なぜか頭の中には、ジョルジュ ムスタキの私の孤独が流れていて、丸尾はアンニュイな快感を味わっていた。
夕方の常磐線富岡駅に、特急ひたちは定刻通り到着した。
特急停車駅と言っても駅前には商店すらほとんどない。
ただ、ソメイヨシノの古木が何本か花吹雪で丸尾を迎えてくれた。
地図によるとこの駅から東京方向に少し戻ったところに、宿舎である旅館があるはずだった。
しかし、それらしい建物は見られなかった。
仕方なく、一車線の簡易舗装の道を歩き始める。やはり一本の桜の古木があり、それを回り込む形で、カーブすると、モルタル塗りの商人宿が、姿を現した。
「学徒援護会から紹介されてきました丸尾満です。U土地調査の方はおられますか」
まじめに挨拶すると、旅館の女性は怪訝そうな顔をした。
そこに作業服の男が通りかかり、
「お、バイトか? 部屋は201だ。一人部屋だぞ。
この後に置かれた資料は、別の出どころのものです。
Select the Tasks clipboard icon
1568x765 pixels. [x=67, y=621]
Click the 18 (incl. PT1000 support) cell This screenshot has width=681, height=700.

とりあえず、荷物を置いて、食堂に来い。」
「丸尾満です。よろしくお願いします」
実はバイトの内容も詳しくは聞かされてなかった。
どうやら地質調査だということは判っていたので、井戸か温泉のボーリング調査ぐらいに考えていた。
海は近いらしい。だが、二階の窓から見えるのは農地と、雑木林。
それらがすべて灰色に染まって見える。花曇り、ソメイヨシノすら灰色に見える。
食堂に行くと、ビールを飲みながら、麻雀が始まっていた。